In thinking of infinity and eternity, we are apt to imagine them as very large; which is a good deal like imagining God to be simply a very large man. But the characteristic of infinitude is that it is not bounded. We have instances familiar to experience. A circle is an infinite line, without boundaries or parts (if we place a point in it, we divide it into one part; before that, it had no parts). The surface of a sphere is a boundless plane, and it is an interesting effort of imagination to try to imagine oneself placed on the surface of a perfectly smooth and uniform sphere. One might wander indefinitely in any direction without ever coming anywhere and without being in the least aware that one was perhaps traversing the same ground over and over again. Yet this surface, though infinite in one sense, is not so in another; for it has a definite size as compared with other objects. Mathematicians would say that it is "doubly infinite," and the circle "singly infinite." And so, applying this to time, we get the idea of various orders of infinitude; time may be singly infinite, doubly infinite, etc. This is quite an advance over the crude notion of jumping at once from finity to absolute infinity. Time, then, seems to have become a medley of relative velocities, and any difficulty we may have in defining it is due merely to impatience and the desire to arrive at consummate knowledge without passing through the requisite grades.

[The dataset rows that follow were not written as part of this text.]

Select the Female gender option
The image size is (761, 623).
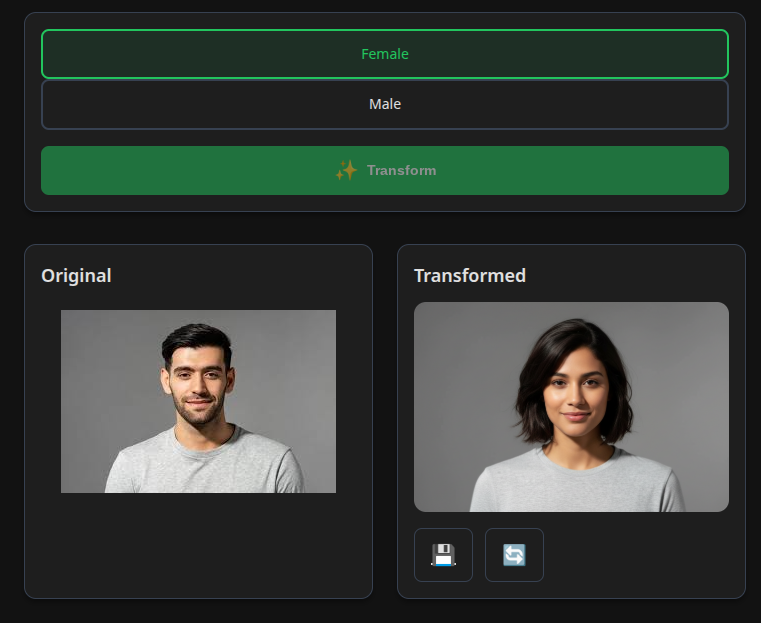click(385, 54)
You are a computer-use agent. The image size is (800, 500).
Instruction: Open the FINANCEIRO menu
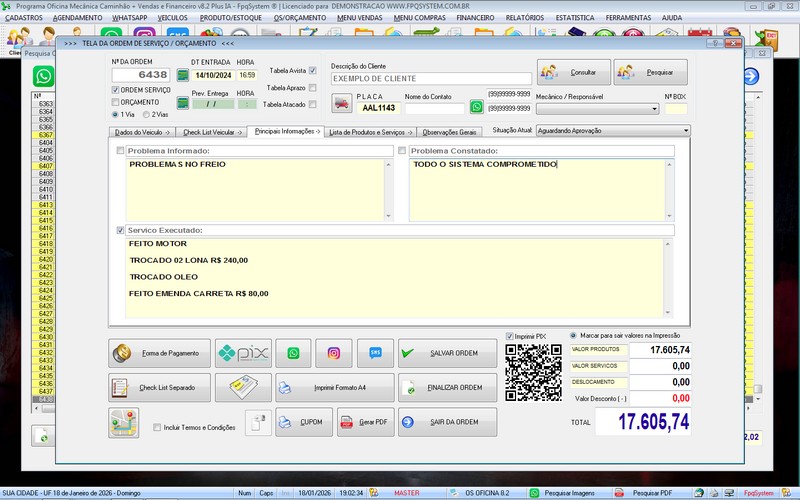pos(474,17)
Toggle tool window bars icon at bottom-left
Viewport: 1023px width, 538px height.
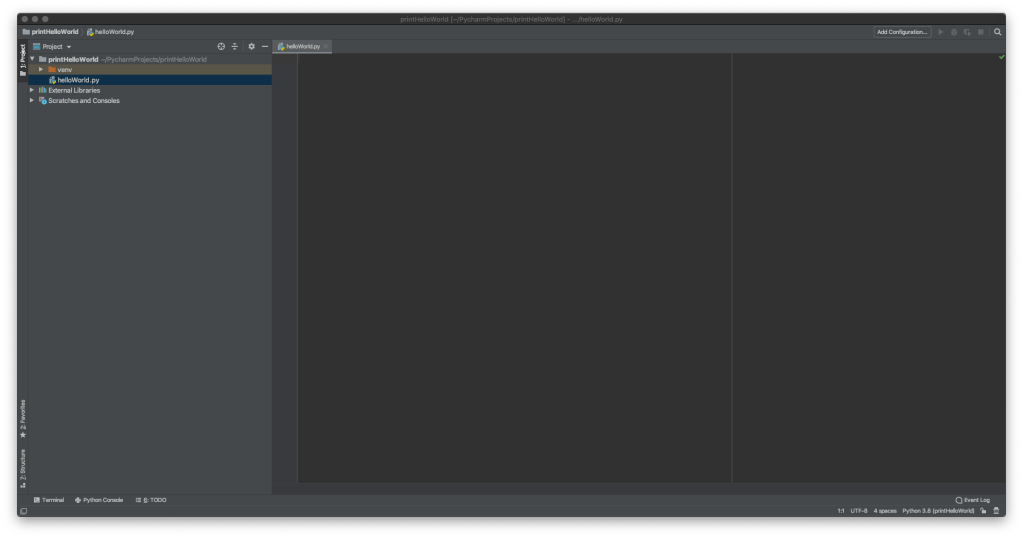(x=23, y=511)
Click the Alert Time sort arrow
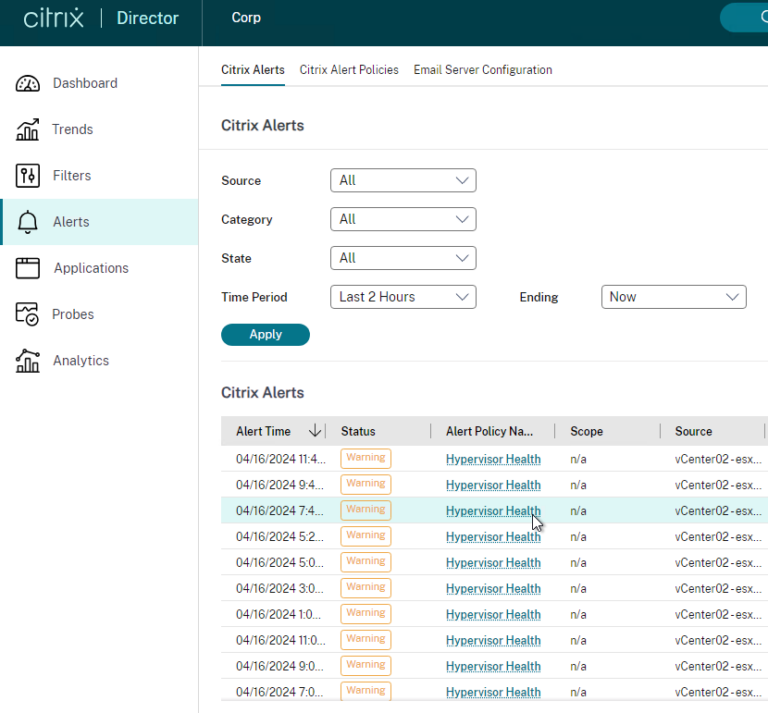Image resolution: width=768 pixels, height=713 pixels. [315, 431]
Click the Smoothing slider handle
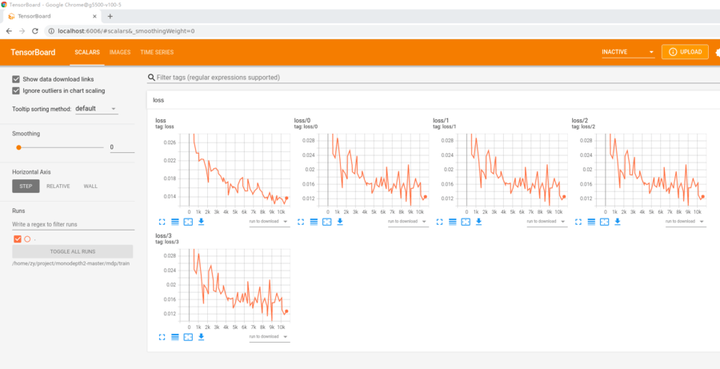 [x=19, y=147]
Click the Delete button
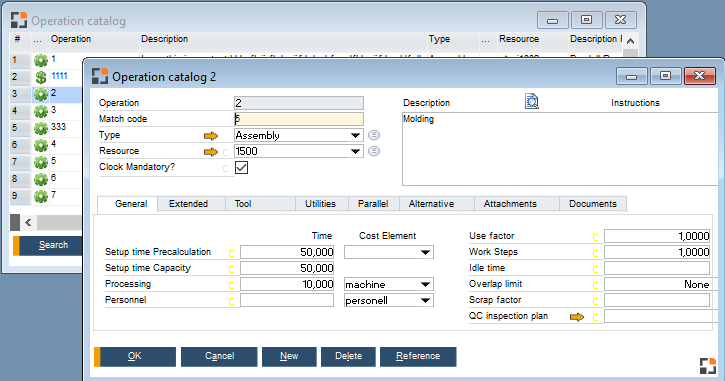The image size is (725, 381). 349,356
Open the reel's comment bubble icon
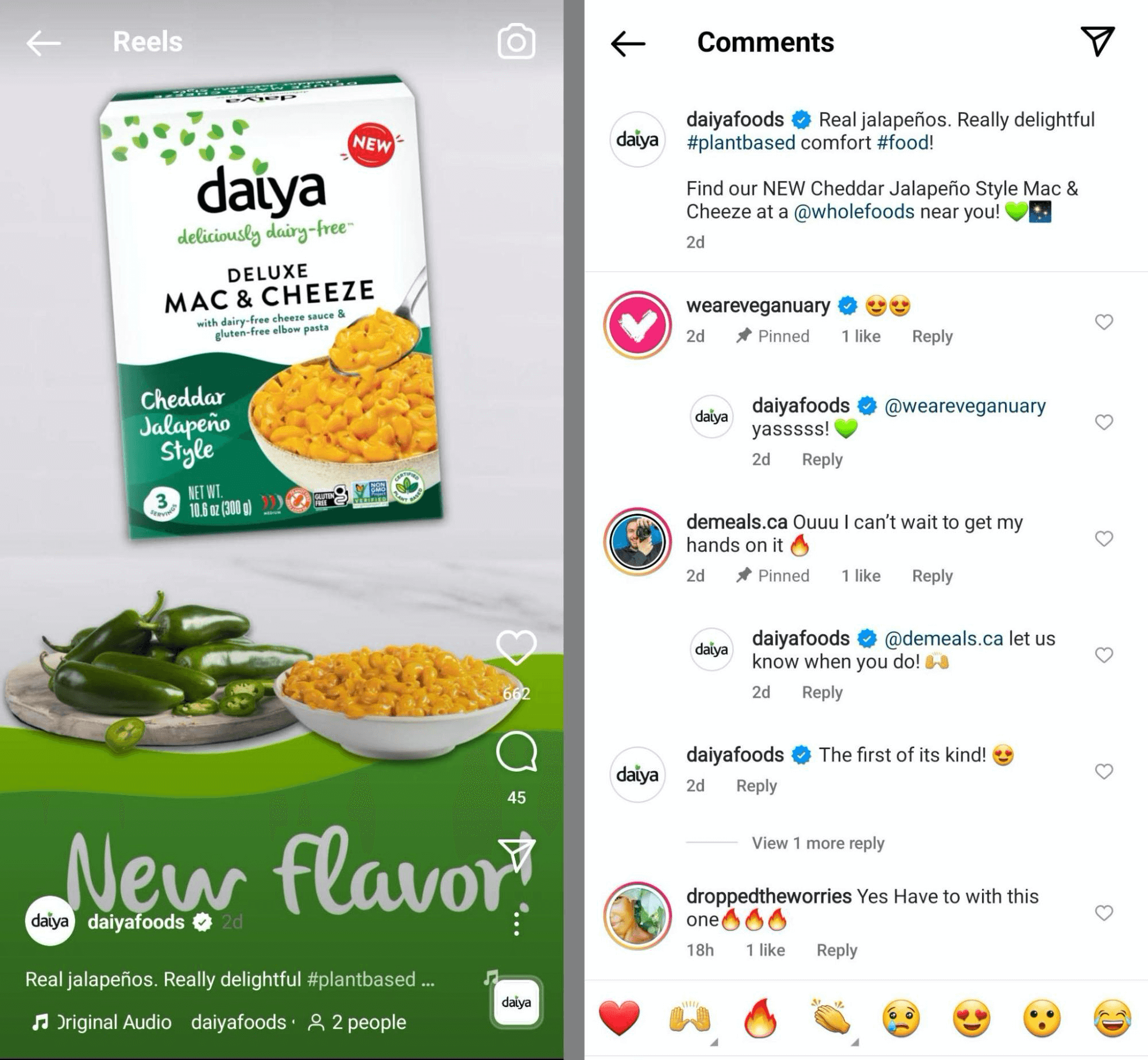This screenshot has height=1060, width=1148. point(516,751)
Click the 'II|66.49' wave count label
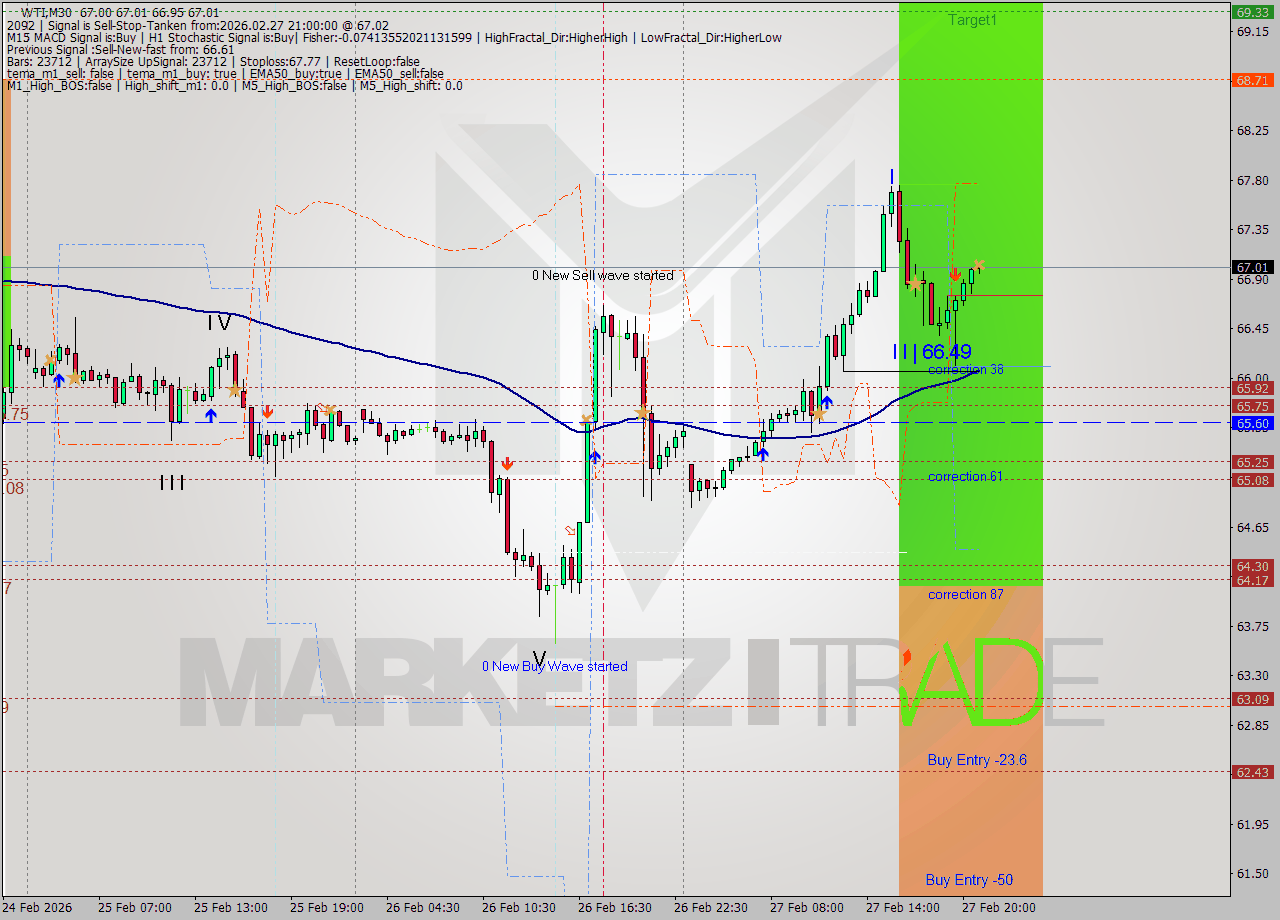1280x920 pixels. pos(930,352)
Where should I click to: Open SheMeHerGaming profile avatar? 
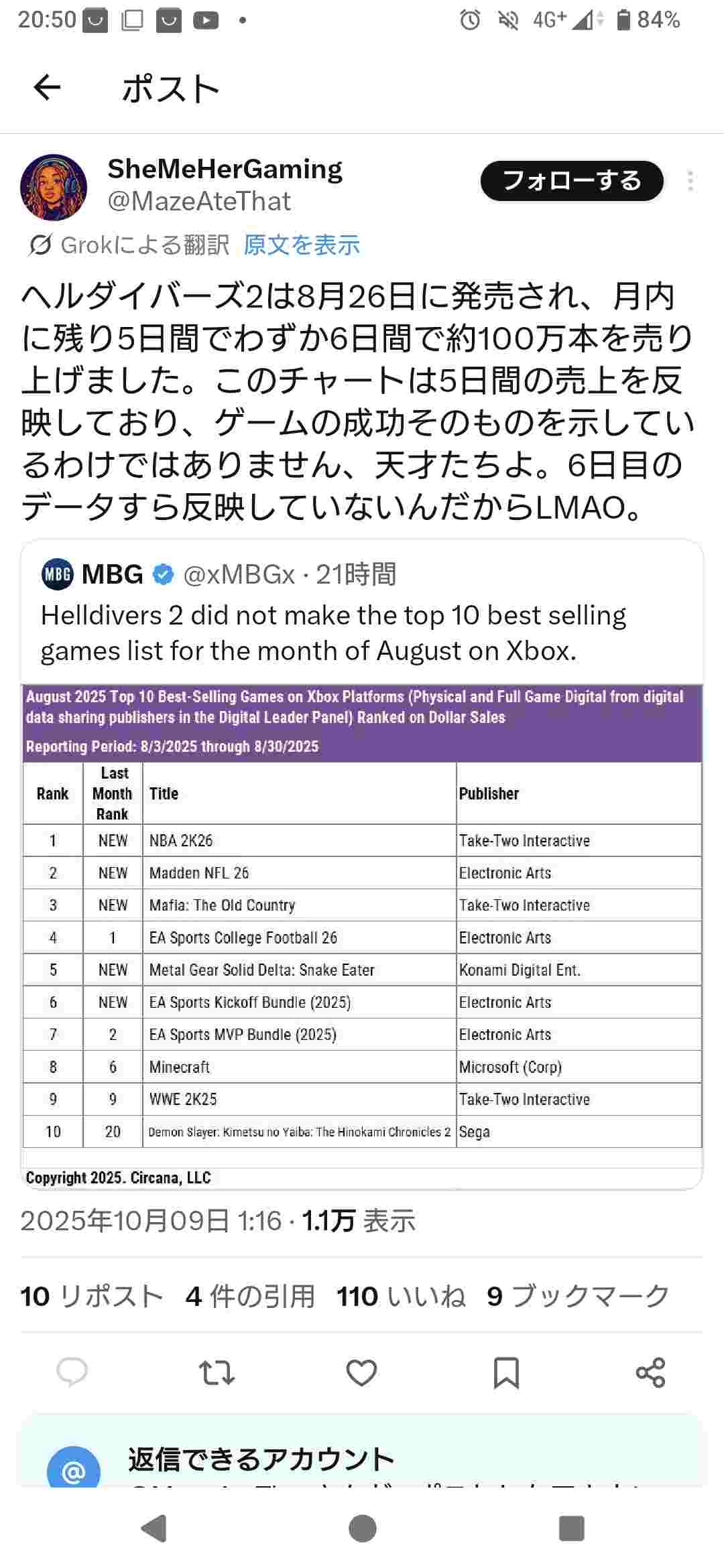(x=54, y=188)
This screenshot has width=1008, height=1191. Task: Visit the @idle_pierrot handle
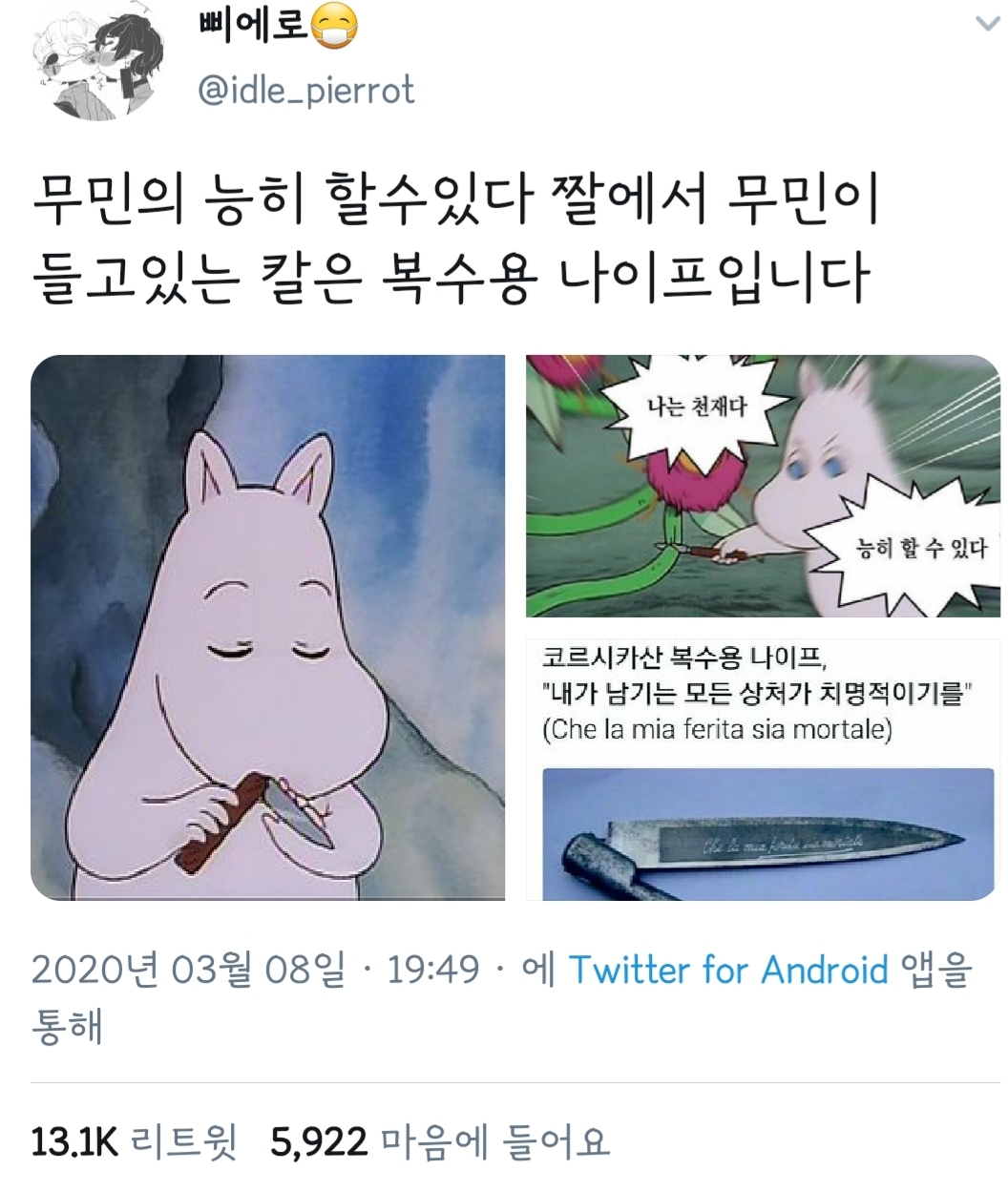coord(305,91)
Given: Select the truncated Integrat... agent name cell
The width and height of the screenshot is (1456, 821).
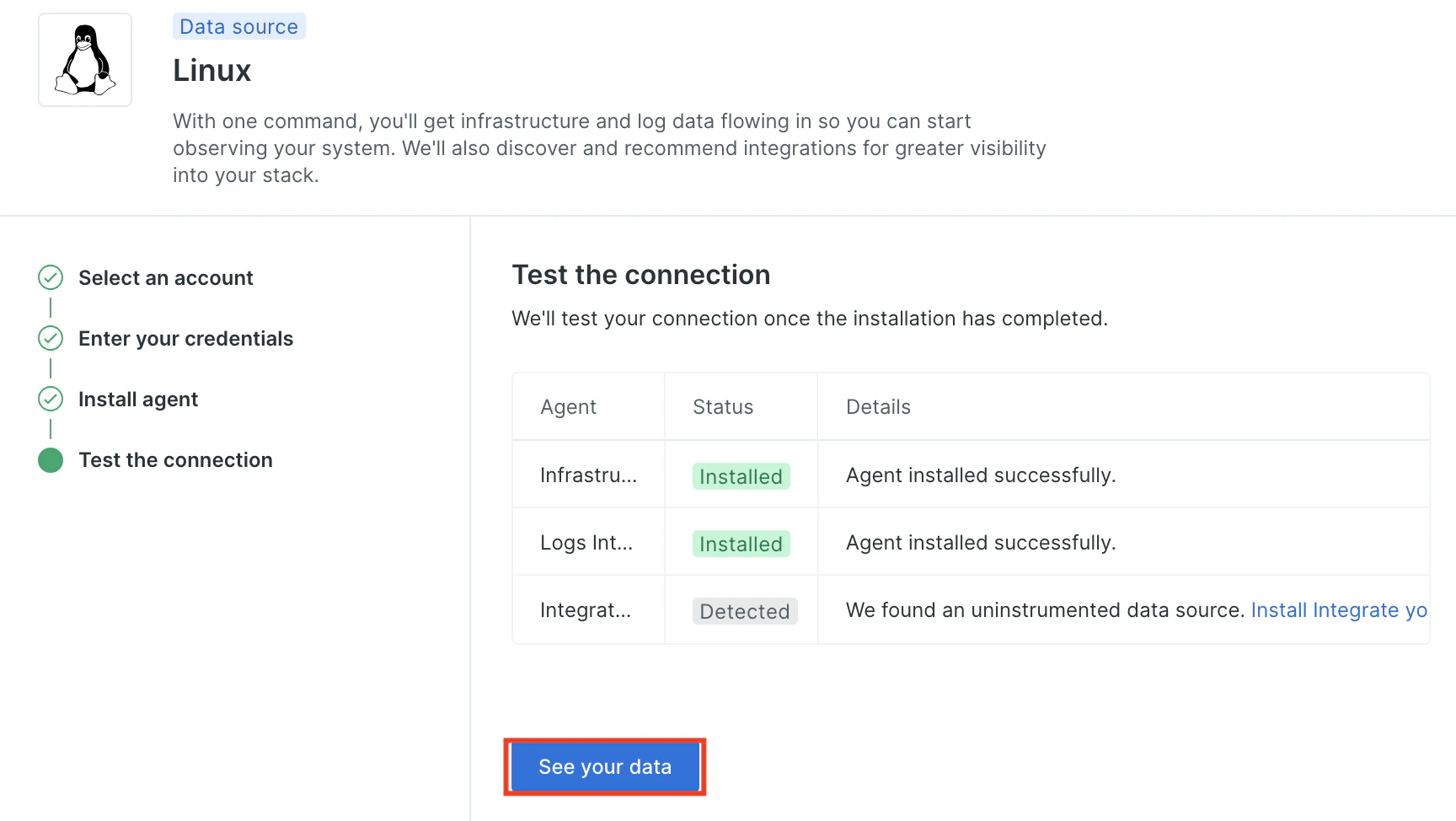Looking at the screenshot, I should [585, 610].
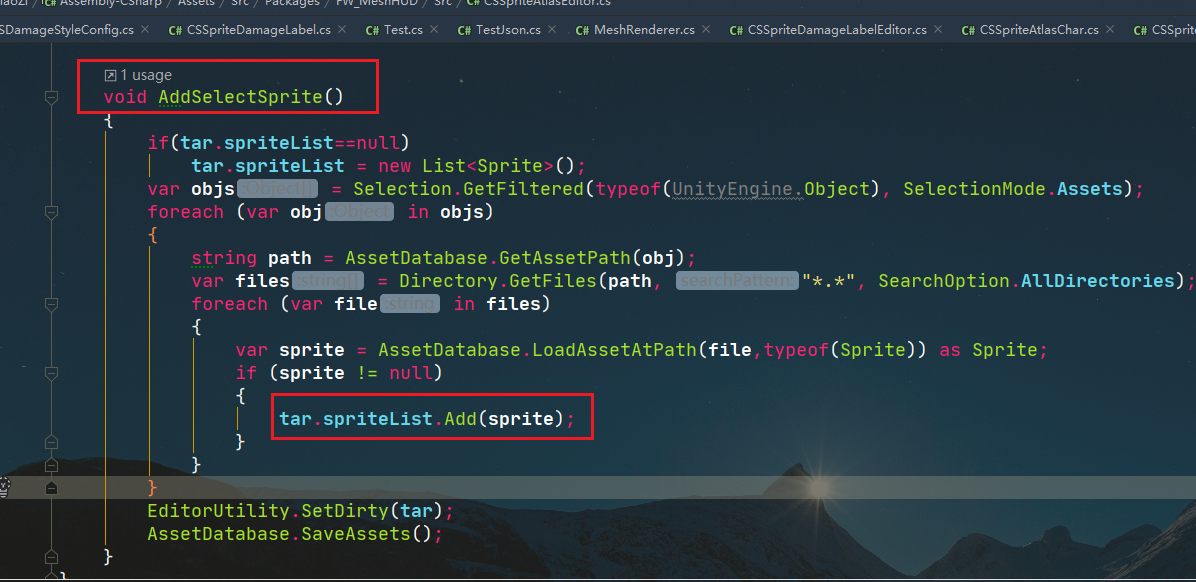This screenshot has width=1196, height=582.
Task: Switch to the TestJson.cs tab
Action: (507, 30)
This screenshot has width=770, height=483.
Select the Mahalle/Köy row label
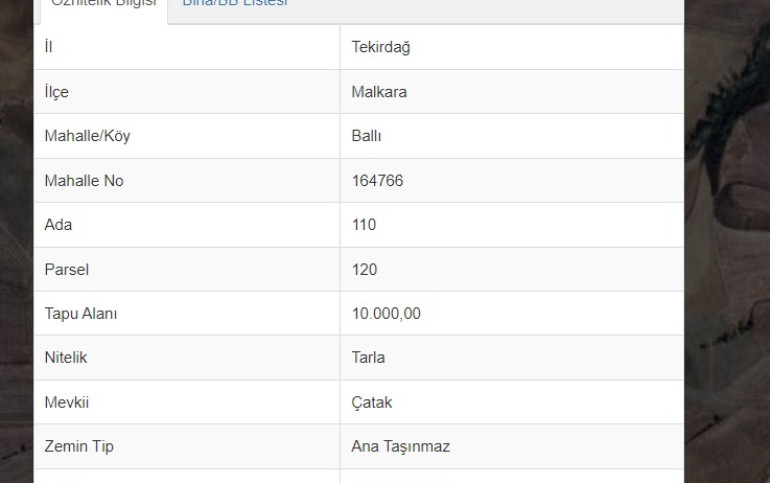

As our conceptions of time enlarge, as a result of study and contemplation, we may escape some of the horrors and lamentations which ordinarily attend the subject. We may banish the Nevermore and the Irrevocable and that time which, "like an ever-rolling stream, bears all its sons away." For, as has been shown, all things have an eternal existence independently of their brief flitting across the focus of what we call the present; so that the past may be said to live in more than a mere figurative sense. Again, we view time as cyclic, so that the ever-rolling stream will some day bear all its sons back again. The able novelist, after portraying the events of a life and the evolution of a character, is perforce obliged to ring down the curtain, as the hand of death renders everything abortive and turns the whole drama into a useless farce. How different is the Theosophical view of a life and a character!

In this impatient age we are too apt to forget how mighty an agent, how useful a tool, is mere time. We want something that will clean in five minutes or five seconds; when pure water will do a better job if only given time. And if I can move one end of a piano one inch, I can move the whole piano any required distance: it is only a question of time. Get time on your side!